Другими людьми! Мы были растеряны, смущены. Мы чувствовали себя обманутыми. Вспоминая, как мама грустно, с жалостью улыбалась, когда говорила о «бедных», о тех, кто обитал в трущобах США или в странно названном «третьем мире», когда видела гнетущие повторяющиеся по телевизору съемки голодающих или искалеченных войнами людей в Африке, Индии, Боснии, например. Пана и мама сочувствовали этим трагичным людям, но брезгливо презирали других, очень похожих на нас, у кого денег и престижа было меньше, чем у Мейтсонов; мужчин-неудачников папиной профессии, не преуспевших в ней, как он, и женщин-неудачниц, не занявших видного положения в обществе в отличие от мамы с ее бесчисленными приятельницами, клубами, благотворительными мероприятиями — всех тех, кто пытался достичь статуса Мейтсонов и потерпевших неудачу, потерпевших неудачу из-за каких-то нравственных своих изъянов и потому заслуживающих презрения.

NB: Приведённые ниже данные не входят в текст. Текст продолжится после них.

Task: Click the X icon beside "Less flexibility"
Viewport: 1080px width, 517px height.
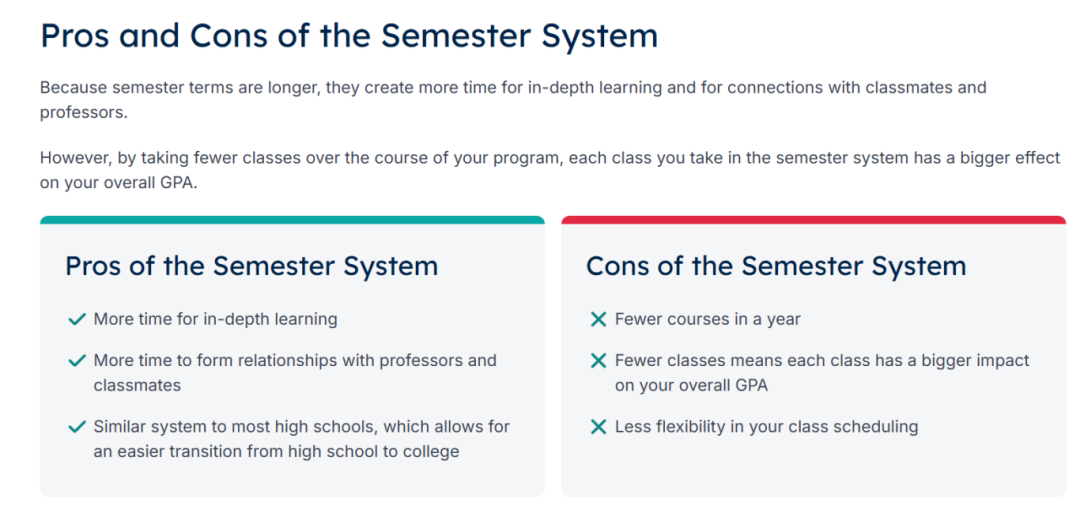Action: tap(598, 427)
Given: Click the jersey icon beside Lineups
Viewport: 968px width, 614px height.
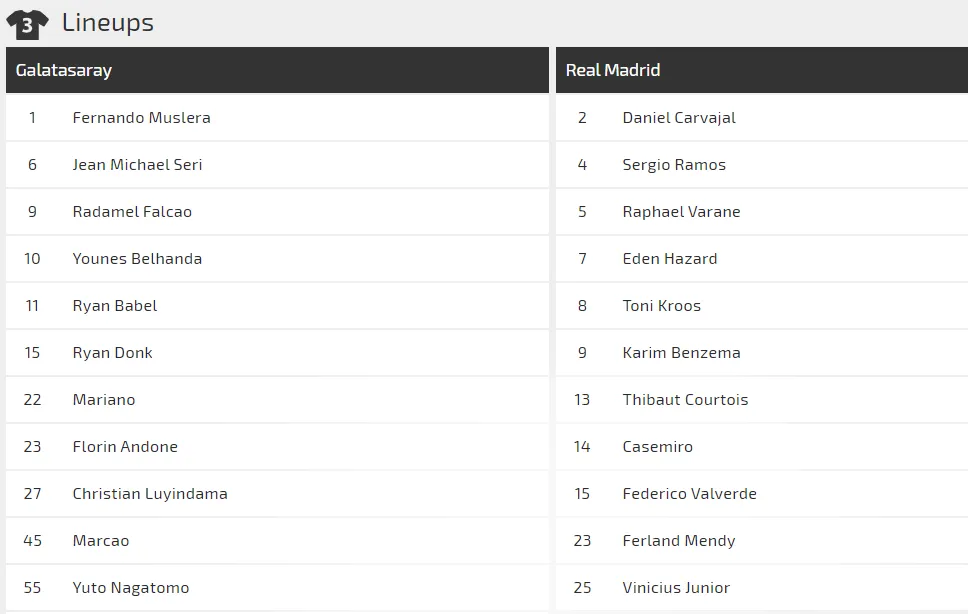Looking at the screenshot, I should (x=27, y=25).
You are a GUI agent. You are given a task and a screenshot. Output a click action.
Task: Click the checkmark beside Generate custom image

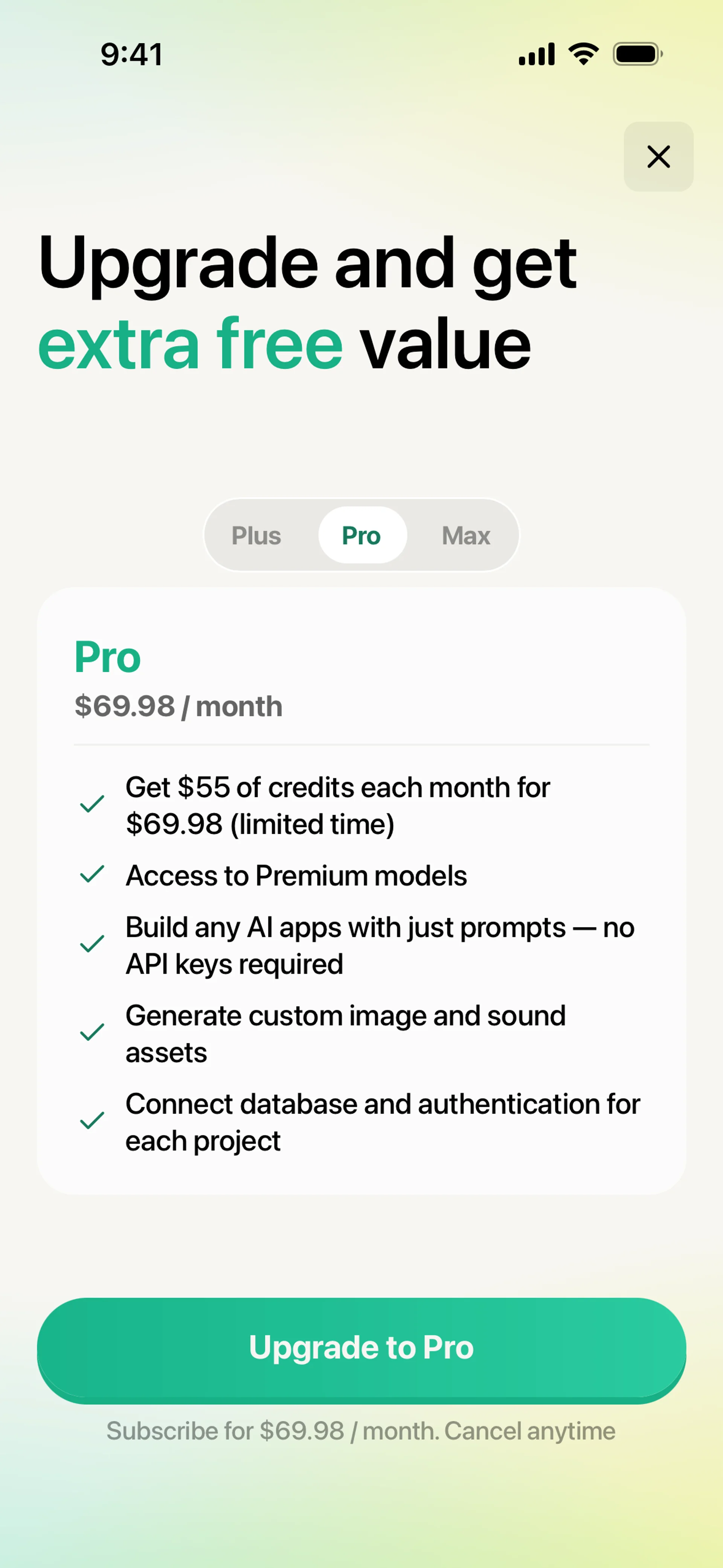tap(92, 1032)
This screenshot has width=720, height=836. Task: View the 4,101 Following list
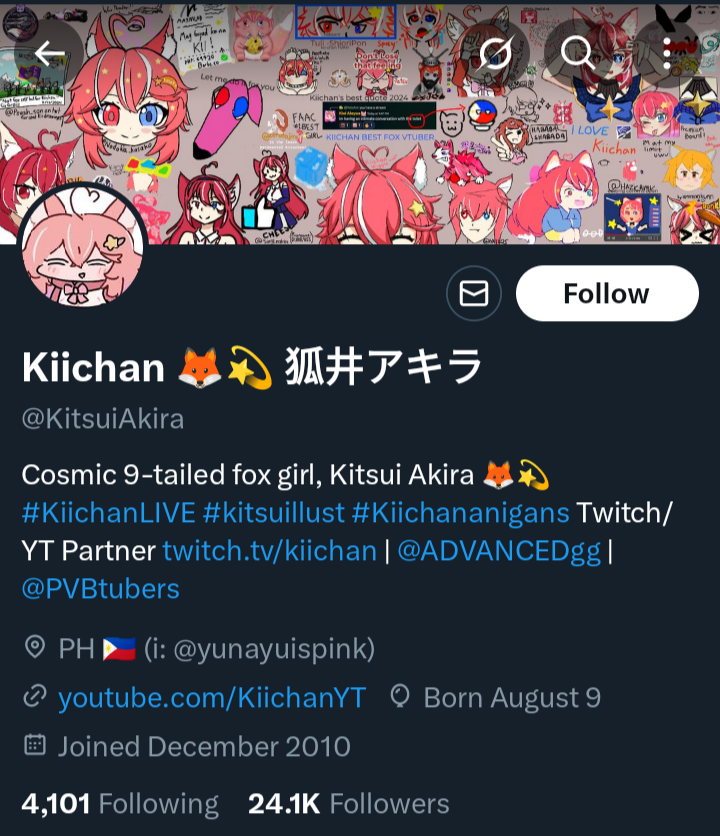[x=120, y=804]
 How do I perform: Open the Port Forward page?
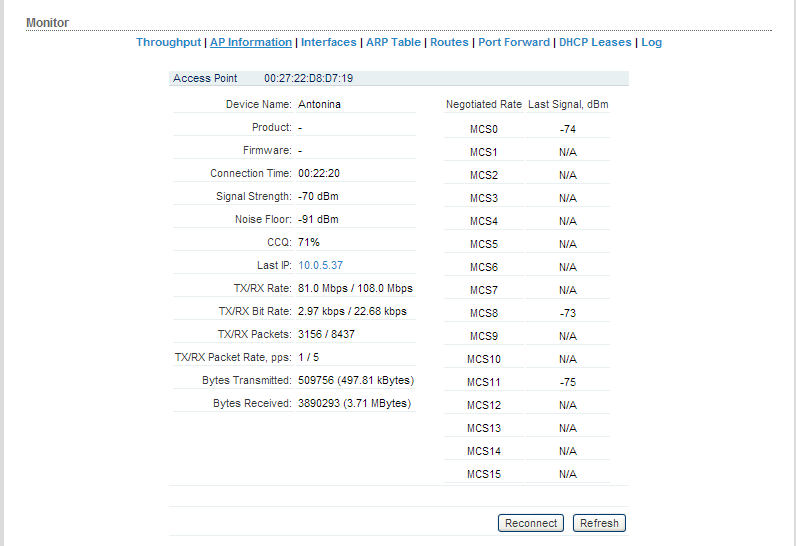[x=514, y=42]
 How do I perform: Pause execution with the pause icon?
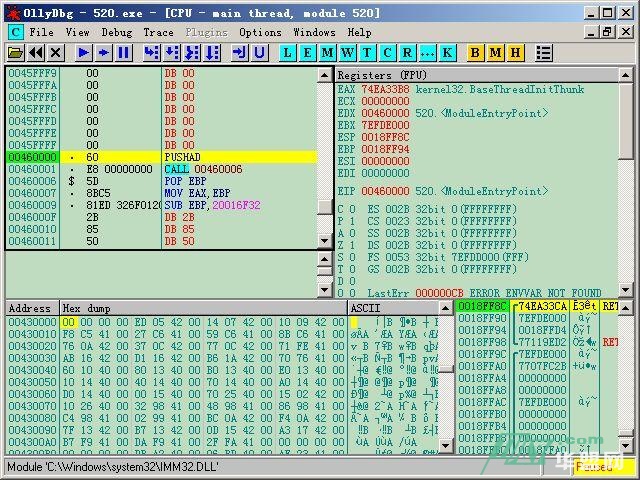(x=124, y=52)
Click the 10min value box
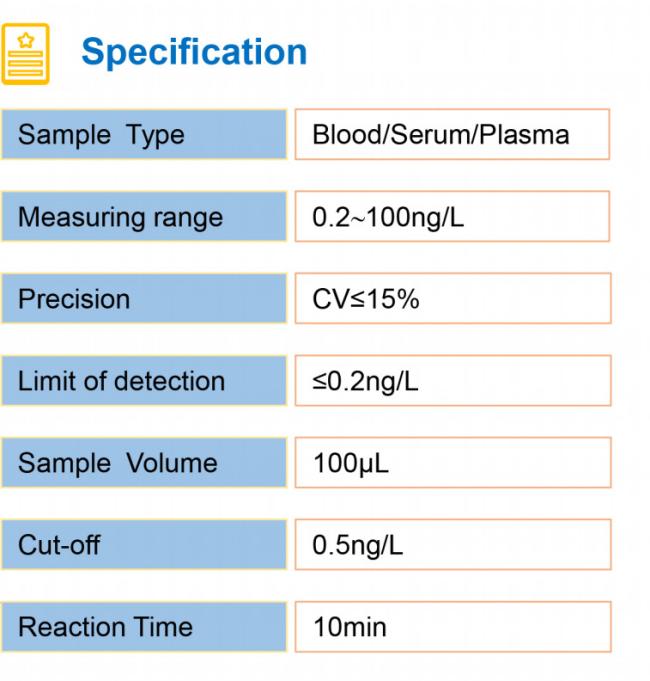The image size is (650, 681). pyautogui.click(x=452, y=628)
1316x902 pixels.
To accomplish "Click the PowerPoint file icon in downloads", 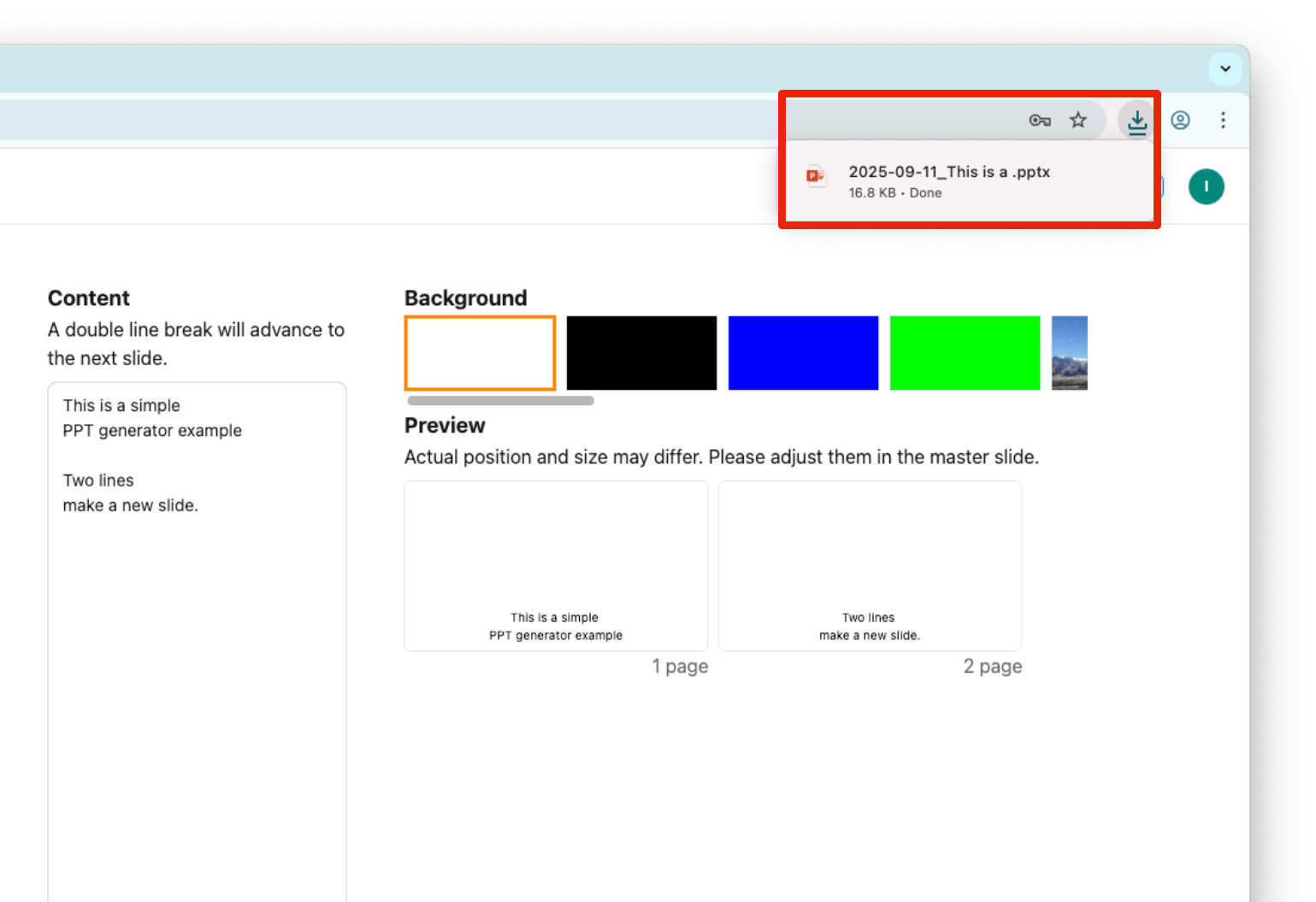I will coord(815,177).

Только вот: значит, мы сами стали этими презираемыми другими людьми?

Тем не менее Крест-Хилл и вид с холма на окрестности были красивы или постепенно начали казаться красивыми.

Когда мы этого не ждали. Когда мы внезапно обернулись и наши глаза увидели — прежде чем мы успели подумать.

 Горы были красивы, выступая из туманов поутру. Закаты были красивы: западный край неба за отрогом — огромный котел пламени, пожирающего себя, медленно-медлен-но сгущаясь в ночь. Вдали, в ясные дни — дома и шпили Контракера, будто игрушечный город на Блэк-ривер. И озеро Нуар, словно бы непрерывно меняющее размеры — наиболее широкое и бурное, когда ветер был особенно крепким,— точно волнистое зеркало, всосавшее в себя весь свет и потому кажущееся вопреки любым законам природы абсолютно черным. Грэм опускал глаза, чтобы не смотреть в окно своей комнаты: он предпочитал думать, что ненавидит Крест-Хилл и хочет одного: вернуться домой. (Но не были ли мы уже дома, теперь, когда красивый особняк в пригороде был продан? Наше имущество отнято у нас? Теперь, когда немногие друзья забыли его, больше не посылали ему Е-мейл, хотя бы даже чтобы поговорить о нем как о мертвом?) Стивен, злясь, что он пленник в Крест-Хилле, готовясь вырваться оттуда, тем не менее испытывал теперь удовольствие, работая руками — во всяком случае, на воздухе в хорошую погоду,— он мудро думал: «Того дома не вернуть, теперь этот — наш дом». В городе его любили, им восхищались, и он не сомневался, что когда-нибудь его снова будут любить, восхищаться им, скажем, в Конгракере; как только его узнают получше.

Словно чудный сон в своей красоте, парящий и парящий в перламутровом влажном воздухе! — вид из окна Розалинды, выходившего на запад к горе Морайя, словно бы притягивал к себе ее глаза, и у Розалинды не было сил сопротивляться. Вопреки своему юному ожесточившемуся сердцу она поймала себя на мысли: «Если бы мы только были тут свои! Мы могли бы быть счастливы».

5. ВЕЛОСИПЕДЫ

Многие вещи, перевезенные вместе с нами в Крест-Хилл, необъяснимым образом пропали. Например, много недель мы искали и искали наши велосипеды. А затем в один прекрасный день нашли их — или то, что от них осталось. Недоверчиво вглядываясь в загроможденный хламом сумрак каретного сарая, недоумевая, что произошло с нашими велосипедами. Нашими велосипедами, такими сверкающими, такими красивыми, такими дорогими.